**Goal of the exercise:**
Your answer should be one number, the count of lines in the entries holding the word "Select".

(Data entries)
[Start of section]
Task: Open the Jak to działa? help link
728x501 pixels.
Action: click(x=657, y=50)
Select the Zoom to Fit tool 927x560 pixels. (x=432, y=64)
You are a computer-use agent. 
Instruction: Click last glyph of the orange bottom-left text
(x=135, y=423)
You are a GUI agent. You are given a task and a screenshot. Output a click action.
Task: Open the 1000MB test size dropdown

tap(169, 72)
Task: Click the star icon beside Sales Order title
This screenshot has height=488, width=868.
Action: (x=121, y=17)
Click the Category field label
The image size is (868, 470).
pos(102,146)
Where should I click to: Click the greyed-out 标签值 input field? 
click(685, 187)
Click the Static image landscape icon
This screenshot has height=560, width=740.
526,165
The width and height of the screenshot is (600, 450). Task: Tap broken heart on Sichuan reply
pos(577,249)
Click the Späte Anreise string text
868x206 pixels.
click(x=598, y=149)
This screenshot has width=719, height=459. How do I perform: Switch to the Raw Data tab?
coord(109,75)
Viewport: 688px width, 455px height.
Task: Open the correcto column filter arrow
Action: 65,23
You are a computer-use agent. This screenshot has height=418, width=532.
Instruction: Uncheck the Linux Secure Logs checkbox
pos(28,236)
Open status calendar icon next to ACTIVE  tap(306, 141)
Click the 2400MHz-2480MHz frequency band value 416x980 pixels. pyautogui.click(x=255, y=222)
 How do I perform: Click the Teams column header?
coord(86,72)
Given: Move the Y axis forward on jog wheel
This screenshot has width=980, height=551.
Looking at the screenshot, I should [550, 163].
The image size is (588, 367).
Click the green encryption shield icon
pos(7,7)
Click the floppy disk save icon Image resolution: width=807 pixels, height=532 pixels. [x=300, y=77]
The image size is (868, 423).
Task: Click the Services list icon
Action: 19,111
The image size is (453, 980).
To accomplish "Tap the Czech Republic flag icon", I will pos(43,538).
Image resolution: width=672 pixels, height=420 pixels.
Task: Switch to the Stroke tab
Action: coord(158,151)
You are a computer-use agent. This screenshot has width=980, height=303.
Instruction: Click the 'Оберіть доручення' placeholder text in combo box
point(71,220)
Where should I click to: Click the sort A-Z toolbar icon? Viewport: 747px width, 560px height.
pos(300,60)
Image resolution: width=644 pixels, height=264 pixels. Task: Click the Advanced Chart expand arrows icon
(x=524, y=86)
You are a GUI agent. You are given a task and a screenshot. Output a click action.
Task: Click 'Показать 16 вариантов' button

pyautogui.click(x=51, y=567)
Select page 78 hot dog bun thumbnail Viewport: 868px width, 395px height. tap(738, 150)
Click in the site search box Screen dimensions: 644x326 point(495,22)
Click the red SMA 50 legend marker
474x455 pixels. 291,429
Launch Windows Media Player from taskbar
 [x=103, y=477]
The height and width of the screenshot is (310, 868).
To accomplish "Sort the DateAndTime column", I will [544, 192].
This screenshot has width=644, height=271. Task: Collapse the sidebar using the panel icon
[End of section]
**The completed task:**
2